PASSAGE:
--------------------------------

Thursday, June 05, 2008

At the Mall

I saw an Asian guy with a set of massage tables (not sure what the term is: Padded with a face hole), some pictures of feet with lots of pointers, and a kanji-peppered picture of a person. He's got a little booth with $12, $15, and $20 dollar prices for whatever.

Any suggestions for how I should mess with this highly probable woo?

10 comments:

Don said...

Tell him you have a headache. When he begins the reflexology (at least that's what it sounds like), he will presumably be massaging parts of your feet that "correspond" to head pain or somesuch nonsense.

Immediately begin feigning psychological symptoms; hearing voices, manic laughter, etc. Then switch it up; start talking about "All the pretty shapes, maaaaan, it's like psychedelic! I totally understand 2012 now!" Then act drunk. Call a drunken halt to the process, stagger to your feet, and demand your money back; tell him he was obviously working the wrong parts of the head and now you're going to have a hangover in the morning.

Bronze Dog said...

That is so tempting. Suggestions on how to act drunk/hungover would be appreciated since I've never been in that state.

Bing said...

Fake a stroke.

First say, "It's getting hot." This is a symptom of having a stroke near the cerebral cortex. Then start saying words that are unrelated as if they were in sentences before just slurring. At this point, try putting the right corner of your mouth to your right earlobe and let your right arm and leg go limp, slumping to the right.
Strokes can be hilarious if you know how!

HJ

Don said...

I've never been drunk either, but I've been told told that my impersonations of drunk people are eerily accurate, and all I do is go with the standard stereotype: a ten-mile, dumbfounded stare and slurred speech.

Clint Bourgeois said...

From my one experience being drunk:

Say your significant other's name over and over. Beat everyone at a board game from the next room. Hold onto the couch as tightly as you can (which isn't all that tight) for fear of falling off. Start throwing up without concern for where it is going. Don't bother saying goodbye to your friends who are leaving your house in a hurry, they understand.

--------------------------------

PROVIDED MATERIAL:
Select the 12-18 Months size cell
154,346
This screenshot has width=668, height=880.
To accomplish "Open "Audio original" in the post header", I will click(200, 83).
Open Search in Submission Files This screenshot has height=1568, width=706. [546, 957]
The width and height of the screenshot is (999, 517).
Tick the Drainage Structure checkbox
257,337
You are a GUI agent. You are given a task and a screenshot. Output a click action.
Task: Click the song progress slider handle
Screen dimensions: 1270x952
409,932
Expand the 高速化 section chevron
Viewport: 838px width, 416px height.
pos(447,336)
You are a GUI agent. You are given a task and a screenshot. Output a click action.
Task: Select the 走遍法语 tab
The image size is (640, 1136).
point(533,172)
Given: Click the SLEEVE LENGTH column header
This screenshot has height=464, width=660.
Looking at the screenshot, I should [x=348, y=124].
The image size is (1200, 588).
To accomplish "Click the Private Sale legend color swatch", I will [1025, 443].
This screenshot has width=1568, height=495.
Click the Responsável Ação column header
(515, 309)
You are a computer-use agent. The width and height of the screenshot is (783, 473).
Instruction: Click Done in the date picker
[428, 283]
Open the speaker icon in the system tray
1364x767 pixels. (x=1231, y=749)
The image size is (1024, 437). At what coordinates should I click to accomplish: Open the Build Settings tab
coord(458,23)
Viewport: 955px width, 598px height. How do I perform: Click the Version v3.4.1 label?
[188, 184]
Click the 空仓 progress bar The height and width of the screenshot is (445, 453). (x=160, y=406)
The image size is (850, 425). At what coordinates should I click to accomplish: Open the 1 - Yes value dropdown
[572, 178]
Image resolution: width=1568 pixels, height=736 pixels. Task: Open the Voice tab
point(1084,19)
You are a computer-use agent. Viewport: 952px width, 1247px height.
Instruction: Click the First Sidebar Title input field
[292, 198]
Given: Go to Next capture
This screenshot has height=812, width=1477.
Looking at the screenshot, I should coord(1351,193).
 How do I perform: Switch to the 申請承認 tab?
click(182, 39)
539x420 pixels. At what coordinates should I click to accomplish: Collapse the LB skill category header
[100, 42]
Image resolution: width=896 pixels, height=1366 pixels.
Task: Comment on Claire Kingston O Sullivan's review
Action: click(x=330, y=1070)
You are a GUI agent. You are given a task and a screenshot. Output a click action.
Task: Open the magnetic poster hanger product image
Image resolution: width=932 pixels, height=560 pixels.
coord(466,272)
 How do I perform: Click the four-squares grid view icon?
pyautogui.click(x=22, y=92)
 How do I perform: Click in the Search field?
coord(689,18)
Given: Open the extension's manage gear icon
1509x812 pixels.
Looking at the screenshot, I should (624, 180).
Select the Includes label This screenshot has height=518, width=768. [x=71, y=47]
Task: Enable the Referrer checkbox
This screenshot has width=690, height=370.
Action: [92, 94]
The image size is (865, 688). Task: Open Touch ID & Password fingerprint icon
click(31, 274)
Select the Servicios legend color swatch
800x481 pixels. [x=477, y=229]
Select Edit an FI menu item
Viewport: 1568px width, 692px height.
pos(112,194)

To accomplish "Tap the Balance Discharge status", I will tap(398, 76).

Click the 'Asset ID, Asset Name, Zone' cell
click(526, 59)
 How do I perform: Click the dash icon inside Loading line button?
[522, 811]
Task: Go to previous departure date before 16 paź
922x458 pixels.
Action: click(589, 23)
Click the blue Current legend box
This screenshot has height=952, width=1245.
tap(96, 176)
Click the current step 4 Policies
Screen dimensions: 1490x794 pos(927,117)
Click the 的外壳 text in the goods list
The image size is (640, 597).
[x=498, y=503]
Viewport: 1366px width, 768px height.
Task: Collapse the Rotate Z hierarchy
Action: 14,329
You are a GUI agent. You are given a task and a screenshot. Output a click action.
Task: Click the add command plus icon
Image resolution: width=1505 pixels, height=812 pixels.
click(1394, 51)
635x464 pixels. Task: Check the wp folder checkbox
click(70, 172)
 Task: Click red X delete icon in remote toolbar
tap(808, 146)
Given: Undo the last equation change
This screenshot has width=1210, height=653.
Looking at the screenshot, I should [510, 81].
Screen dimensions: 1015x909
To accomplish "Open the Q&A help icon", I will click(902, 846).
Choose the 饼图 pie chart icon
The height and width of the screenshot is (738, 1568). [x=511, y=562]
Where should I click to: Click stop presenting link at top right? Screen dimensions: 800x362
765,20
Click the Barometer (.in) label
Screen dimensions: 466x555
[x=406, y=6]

--------------------------------

QUESTIONS TO ANSWER:
a: Print the stretch of the mall blog post from "Thursday, June 05, 2008" through "or somesuch nonsense.".
b: In the mall blog post, what prices are posted at the booth?
c: Finish out the next part of the mall blog post, picking up after its final sentence.

PER-TASK ANSWERS:
a:
Thursday, June 05, 2008

At the Mall

I saw an Asian guy with a set of massage tables (not sure what the term is: Padded with a face hole), some pictures of feet with lots of pointers, and a kanji-peppered picture of a person. He's got a little booth with $12, $15, and $20 dollar prices for whatever.

Any suggestions for how I should mess with this highly probable woo?

10 comments:

Don said...

Tell him you have a headache. When he begins the reflexology (at least that's what it sounds like), he will presumably be massaging parts of your feet that "correspond" to head pain or somesuch nonsense.

b: $12, $15, and $20.

c:
Anonymous said...

I recently was at a mall where someone was trying to sell me this lotion for my "obviously dry" skin (note, my skin almost always feels just fine to me, so this actually came off far more insulting), and how this was far more natural stuff. The lady had this sort of Jamaican accent. When I pointed out that "organic" merely means "has carbon" and "chemical" refers to pretty much ANY atom or molecule and that everything "in a lab" came from nature originally, her accent mysteriously changed to the local flavor as she tried to say that I was totally wrong. She eventually CHANGED her definition of chemical on the spot (a standard tactic of these naturalistic woo types, I always wonder why they suddenly change their ENTIRE justification for something without once questioning where they are getting this brand new information mid-conversation) to "not processed". At this point I asked what her bottles of substances were if they weren't processed somewhere. Apparently "process" has a mysterious fuzzy definition too, because grinding down seeds and mixing them with oils in a machine to a certain ratio before packaging a goo you just won't ever find in the wild to be sold doesn't count as a process at all.

At this point, I decided to politely take my leave.

As for your case, this sounds like a fun practical joke. I too have never been drunk, or high, but apparently my impersinations are judged far too accurate. I too gather my impersonations from stereotypes on TV (namely, stuff like Family Guy).

I will suggest one addition: a camera. This sort of thing would make good watching if done right, and good watching if done wrong actually.

Anonymous said...

Fairly obvious, but demand a "happy ending". And then report him to the Better Business Bureau if he refuses.

Anonymous said...

"Organic" can refer to certification given by various agencies to products (usually meat, fish, fruit and veg) grown without certain fertilisers, drugs etc. and conforming to certain standards of husbandry.

Many, if not most, chemicals found in a lab will have been artificially synthesised. The component atoms will obviously be natural, but the compounds themselves will not be (although it is usually possible to find the same chemicals occurring naturally).

The fact that something (particularly drugs) is natural and organic usually just means it is more expensive and less effective. Organic meat tastes nicer, but that is usually due to better husbandry and older animals.

Tom Foss said...

Organic meat tastes nicer, but that is usually due to better husbandry and older animals.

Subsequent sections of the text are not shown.